Vicino
a Tokyo viveva un grande samurai, ormai anziano, che si dedicava a
insegnare il buddismo zen ai giovani. Malgrado la sua età, correva la
leggenda che fosse ancora capace di sconfiggere qualunque avversario.
Un
pomeriggio, si presentò un guerriero, conosciuto per la sua totale
mancanza di scrupoli. Era famoso perché usava la tecnica della
provocazione: aspettava che l’avversario facesse la prima mossa e,
dotato com’era di una eccezionale intelligenza che gli permetteva di
prevedere gli errori che avrebbe commesso l’avversario, contrattaccava
con velocità fulminante.
Il giovane e impaziente guerriero non aveva mai perduto uno scontro.

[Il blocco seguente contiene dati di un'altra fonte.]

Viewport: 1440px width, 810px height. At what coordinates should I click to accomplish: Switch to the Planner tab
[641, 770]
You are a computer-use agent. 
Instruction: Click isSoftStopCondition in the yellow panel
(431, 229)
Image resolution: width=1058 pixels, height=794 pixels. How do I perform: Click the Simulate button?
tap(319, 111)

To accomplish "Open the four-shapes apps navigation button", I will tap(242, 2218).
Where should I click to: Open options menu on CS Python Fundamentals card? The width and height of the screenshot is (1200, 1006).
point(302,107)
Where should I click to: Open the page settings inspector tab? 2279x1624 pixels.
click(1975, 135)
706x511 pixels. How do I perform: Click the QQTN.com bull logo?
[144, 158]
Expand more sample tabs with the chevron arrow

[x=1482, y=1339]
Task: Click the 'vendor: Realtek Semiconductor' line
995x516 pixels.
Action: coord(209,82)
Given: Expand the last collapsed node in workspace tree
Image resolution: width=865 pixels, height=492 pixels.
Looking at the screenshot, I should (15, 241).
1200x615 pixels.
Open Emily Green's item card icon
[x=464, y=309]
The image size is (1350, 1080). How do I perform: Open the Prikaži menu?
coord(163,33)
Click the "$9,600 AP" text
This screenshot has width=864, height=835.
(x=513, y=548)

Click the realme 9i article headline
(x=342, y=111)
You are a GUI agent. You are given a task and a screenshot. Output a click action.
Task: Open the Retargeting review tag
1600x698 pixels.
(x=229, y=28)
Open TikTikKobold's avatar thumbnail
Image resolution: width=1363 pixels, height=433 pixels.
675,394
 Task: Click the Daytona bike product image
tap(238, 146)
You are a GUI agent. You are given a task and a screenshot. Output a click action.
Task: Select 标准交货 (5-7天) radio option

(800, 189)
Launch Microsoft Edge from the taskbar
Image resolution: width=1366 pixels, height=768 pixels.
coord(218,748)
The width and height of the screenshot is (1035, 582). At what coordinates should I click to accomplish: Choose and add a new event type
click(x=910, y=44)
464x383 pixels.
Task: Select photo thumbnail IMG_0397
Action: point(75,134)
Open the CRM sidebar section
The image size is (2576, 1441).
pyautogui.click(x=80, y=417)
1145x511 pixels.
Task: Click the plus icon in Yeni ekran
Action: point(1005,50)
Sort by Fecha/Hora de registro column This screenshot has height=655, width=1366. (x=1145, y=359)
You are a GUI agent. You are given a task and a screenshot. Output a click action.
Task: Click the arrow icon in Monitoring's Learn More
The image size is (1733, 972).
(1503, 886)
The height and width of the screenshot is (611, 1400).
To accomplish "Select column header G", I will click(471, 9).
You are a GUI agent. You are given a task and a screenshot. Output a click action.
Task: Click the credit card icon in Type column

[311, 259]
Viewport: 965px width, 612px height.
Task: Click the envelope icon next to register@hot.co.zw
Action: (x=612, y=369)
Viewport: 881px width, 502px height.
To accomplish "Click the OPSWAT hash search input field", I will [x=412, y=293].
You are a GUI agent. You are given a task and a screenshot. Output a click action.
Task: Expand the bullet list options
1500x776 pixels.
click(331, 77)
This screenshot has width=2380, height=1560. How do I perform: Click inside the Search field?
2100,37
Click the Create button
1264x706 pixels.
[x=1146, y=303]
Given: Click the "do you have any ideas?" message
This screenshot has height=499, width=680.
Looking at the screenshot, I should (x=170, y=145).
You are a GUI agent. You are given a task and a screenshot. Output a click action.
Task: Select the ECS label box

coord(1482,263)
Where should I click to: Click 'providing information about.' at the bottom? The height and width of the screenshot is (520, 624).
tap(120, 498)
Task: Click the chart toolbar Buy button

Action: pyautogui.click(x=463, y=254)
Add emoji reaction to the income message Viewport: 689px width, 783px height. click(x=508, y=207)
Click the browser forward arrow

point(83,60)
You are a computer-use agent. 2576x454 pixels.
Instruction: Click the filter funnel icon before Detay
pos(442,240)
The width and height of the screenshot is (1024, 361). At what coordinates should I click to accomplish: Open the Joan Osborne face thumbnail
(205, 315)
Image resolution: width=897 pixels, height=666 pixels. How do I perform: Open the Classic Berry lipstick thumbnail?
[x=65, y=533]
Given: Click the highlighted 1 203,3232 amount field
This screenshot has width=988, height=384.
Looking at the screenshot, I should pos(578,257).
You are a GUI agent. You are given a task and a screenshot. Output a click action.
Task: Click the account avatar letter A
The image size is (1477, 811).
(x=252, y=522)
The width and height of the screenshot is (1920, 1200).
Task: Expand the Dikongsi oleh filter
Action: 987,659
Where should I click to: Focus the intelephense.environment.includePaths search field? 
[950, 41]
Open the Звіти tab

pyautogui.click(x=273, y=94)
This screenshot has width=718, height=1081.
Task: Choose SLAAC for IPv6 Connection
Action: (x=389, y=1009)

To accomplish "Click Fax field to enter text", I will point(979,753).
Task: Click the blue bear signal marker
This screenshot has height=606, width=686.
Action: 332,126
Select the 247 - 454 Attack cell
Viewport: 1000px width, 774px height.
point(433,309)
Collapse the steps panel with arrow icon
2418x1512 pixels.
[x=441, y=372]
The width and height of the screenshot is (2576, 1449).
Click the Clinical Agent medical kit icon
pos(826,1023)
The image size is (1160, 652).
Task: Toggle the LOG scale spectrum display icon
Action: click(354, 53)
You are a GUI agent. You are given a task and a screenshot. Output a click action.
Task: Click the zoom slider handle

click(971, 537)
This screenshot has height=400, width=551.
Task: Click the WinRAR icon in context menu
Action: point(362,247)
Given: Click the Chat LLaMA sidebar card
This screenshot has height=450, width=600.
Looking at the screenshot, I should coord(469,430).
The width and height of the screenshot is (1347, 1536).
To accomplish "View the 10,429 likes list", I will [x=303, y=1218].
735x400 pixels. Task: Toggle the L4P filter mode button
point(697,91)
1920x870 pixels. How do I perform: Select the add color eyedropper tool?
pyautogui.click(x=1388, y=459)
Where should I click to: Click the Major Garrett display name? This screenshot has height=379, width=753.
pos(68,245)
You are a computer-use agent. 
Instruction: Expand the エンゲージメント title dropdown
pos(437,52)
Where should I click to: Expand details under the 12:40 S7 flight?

Conoscendo la reputazione del samurai, egli era lì per sconfiggerlo e accrescere in questo modo la propria fama.
Tutti
gli allievi si dichiararono contrari all’idea, ma il vecchio accettò la
sfida. Si recarono tutti nella piazza della città e il giovane cominciò
a insultare il vecchio maestro.
Lanciò
alcuni sassi nella sua direzione, gli sputò in faccia, gli urlò tutti
gli insulti che conosceva, offendendo addirittura i suoi antenati.
Per ore fece di tutto per provocarlo, ma il vecchio si mantenne impassibile.
Sul
finire del pomeriggio, quando ormai si sentiva esausto e umiliato,
l’impetuoso guerriero si ritirò. Delusi dal fatto che il maestro avesse
accettato tanti insulti e tante provocazioni, gli allievi gli
domandarono: “Come avete potuto sopportare tante indegnità? Perché non
avete usato la vostra spada, pur sapendo che avreste potuto perdere la
lotta, invece di mostrarvi codardo di fronte a tutti noi?”.
“Se qualcuno vi si avvicina con un dono e voi non lo accettate, a chi appartiene il dono?”, domandò il samurai.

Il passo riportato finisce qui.